WORK TO BE COMPLETED: What comes back must be the data itself, retyped exactly.

DATASET CONTENT:
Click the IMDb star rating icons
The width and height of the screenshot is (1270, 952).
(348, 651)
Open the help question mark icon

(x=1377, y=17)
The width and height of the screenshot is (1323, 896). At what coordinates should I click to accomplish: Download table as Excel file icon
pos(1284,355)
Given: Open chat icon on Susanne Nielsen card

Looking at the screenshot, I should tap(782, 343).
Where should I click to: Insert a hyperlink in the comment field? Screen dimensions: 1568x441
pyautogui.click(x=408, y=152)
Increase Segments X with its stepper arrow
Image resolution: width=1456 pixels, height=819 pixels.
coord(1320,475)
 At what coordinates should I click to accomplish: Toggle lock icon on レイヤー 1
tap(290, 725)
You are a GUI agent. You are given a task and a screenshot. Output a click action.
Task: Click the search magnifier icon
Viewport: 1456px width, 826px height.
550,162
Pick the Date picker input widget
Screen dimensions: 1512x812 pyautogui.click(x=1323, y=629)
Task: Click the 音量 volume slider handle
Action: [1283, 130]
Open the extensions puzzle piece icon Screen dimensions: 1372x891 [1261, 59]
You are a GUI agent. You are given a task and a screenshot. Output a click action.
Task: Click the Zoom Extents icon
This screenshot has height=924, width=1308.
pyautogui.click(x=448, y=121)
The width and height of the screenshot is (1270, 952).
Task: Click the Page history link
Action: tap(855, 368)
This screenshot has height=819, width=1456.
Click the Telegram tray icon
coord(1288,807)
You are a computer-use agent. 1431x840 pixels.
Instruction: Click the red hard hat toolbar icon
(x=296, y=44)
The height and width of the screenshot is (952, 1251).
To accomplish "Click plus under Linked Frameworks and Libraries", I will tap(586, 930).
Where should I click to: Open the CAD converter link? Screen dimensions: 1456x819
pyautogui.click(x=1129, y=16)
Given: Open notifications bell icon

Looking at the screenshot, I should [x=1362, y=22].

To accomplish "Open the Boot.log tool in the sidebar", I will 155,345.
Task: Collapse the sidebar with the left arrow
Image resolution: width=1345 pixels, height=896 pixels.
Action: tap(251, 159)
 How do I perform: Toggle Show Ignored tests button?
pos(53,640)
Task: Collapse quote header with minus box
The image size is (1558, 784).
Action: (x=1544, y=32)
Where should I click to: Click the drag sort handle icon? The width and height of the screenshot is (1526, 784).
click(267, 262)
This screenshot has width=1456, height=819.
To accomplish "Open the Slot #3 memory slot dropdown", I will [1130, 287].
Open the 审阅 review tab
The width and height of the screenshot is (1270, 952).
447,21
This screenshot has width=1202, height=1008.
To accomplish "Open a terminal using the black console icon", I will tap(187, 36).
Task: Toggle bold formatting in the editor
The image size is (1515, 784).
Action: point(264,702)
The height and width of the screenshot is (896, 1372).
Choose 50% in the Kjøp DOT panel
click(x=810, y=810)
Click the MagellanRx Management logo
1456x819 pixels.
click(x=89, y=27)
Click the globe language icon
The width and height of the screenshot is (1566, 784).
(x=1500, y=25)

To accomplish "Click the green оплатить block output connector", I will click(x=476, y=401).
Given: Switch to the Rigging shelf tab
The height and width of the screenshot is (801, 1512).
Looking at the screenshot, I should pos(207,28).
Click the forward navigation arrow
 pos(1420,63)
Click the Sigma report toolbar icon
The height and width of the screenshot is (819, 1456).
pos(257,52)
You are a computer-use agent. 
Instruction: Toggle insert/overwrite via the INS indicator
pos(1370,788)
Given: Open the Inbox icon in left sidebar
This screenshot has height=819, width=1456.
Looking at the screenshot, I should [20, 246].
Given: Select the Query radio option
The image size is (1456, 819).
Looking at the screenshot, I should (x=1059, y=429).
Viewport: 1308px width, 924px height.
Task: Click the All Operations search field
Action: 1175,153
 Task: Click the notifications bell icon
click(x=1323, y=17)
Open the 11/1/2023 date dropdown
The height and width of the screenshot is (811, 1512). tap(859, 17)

TASK OUTPUT:
Click the IMDb star rating icons
The width and height of the screenshot is (1270, 952).
(348, 651)
Open the help question mark icon

(x=1377, y=17)
The width and height of the screenshot is (1323, 896). At what coordinates should I click to accomplish: Download table as Excel file icon
pos(1284,355)
Given: Open chat icon on Susanne Nielsen card

Looking at the screenshot, I should tap(782, 343).
Where should I click to: Insert a hyperlink in the comment field? Screen dimensions: 1568x441
pyautogui.click(x=408, y=152)
Increase Segments X with its stepper arrow
Image resolution: width=1456 pixels, height=819 pixels.
coord(1320,475)
 At what coordinates should I click to accomplish: Toggle lock icon on レイヤー 1
tap(290, 725)
You are a GUI agent. You are given a task and a screenshot. Output a click action.
Task: Click the search magnifier icon
Viewport: 1456px width, 826px height.
550,162
Pick the Date picker input widget
Screen dimensions: 1512x812 pyautogui.click(x=1323, y=629)
Task: Click the 音量 volume slider handle
Action: [1283, 130]
Open the extensions puzzle piece icon Screen dimensions: 1372x891 [1261, 59]
You are a GUI agent. You are given a task and a screenshot. Output a click action.
Task: Click the Zoom Extents icon
This screenshot has height=924, width=1308.
pyautogui.click(x=448, y=121)
The width and height of the screenshot is (1270, 952).
Task: Click the Page history link
Action: tap(855, 368)
This screenshot has height=819, width=1456.
Click the Telegram tray icon
coord(1288,807)
You are a computer-use agent. 1431x840 pixels.
Instruction: Click the red hard hat toolbar icon
(x=296, y=44)
The height and width of the screenshot is (952, 1251).
To accomplish "Click plus under Linked Frameworks and Libraries", I will tap(586, 930).
Where should I click to: Open the CAD converter link? Screen dimensions: 1456x819
pyautogui.click(x=1129, y=16)
Given: Open notifications bell icon

Looking at the screenshot, I should [x=1362, y=22].

To accomplish "Open the Boot.log tool in the sidebar", I will 155,345.
Task: Collapse the sidebar with the left arrow
Image resolution: width=1345 pixels, height=896 pixels.
Action: tap(251, 159)
 How do I perform: Toggle Show Ignored tests button?
pos(53,640)
Task: Collapse quote header with minus box
The image size is (1558, 784).
Action: (x=1544, y=32)
Where should I click to: Click the drag sort handle icon? The width and height of the screenshot is (1526, 784).
click(267, 262)
This screenshot has width=1456, height=819.
To accomplish "Open the Slot #3 memory slot dropdown", I will [1130, 287].
Open the 审阅 review tab
The width and height of the screenshot is (1270, 952).
447,21
This screenshot has width=1202, height=1008.
To accomplish "Open a terminal using the black console icon", I will tap(187, 36).
Task: Toggle bold formatting in the editor
The image size is (1515, 784).
Action: point(264,702)
The height and width of the screenshot is (896, 1372).
Choose 50% in the Kjøp DOT panel
click(x=810, y=810)
Click the MagellanRx Management logo
1456x819 pixels.
click(x=89, y=27)
Click the globe language icon
The width and height of the screenshot is (1566, 784).
(x=1500, y=25)

To accomplish "Click the green оплатить block output connector", I will click(x=476, y=401).
Given: Switch to the Rigging shelf tab
The height and width of the screenshot is (801, 1512).
Looking at the screenshot, I should pos(207,28).
Click the forward navigation arrow
 pos(1420,63)
Click the Sigma report toolbar icon
The height and width of the screenshot is (819, 1456).
pos(257,52)
You are a computer-use agent. 
Instruction: Toggle insert/overwrite via the INS indicator
pos(1370,788)
Given: Open the Inbox icon in left sidebar
This screenshot has height=819, width=1456.
Looking at the screenshot, I should [20, 246].
Given: Select the Query radio option
The image size is (1456, 819).
Looking at the screenshot, I should (x=1059, y=429).
Viewport: 1308px width, 924px height.
Task: Click the All Operations search field
Action: 1175,153
 Task: Click the notifications bell icon
click(x=1323, y=17)
Open the 11/1/2023 date dropdown
The height and width of the screenshot is (811, 1512). tap(859, 17)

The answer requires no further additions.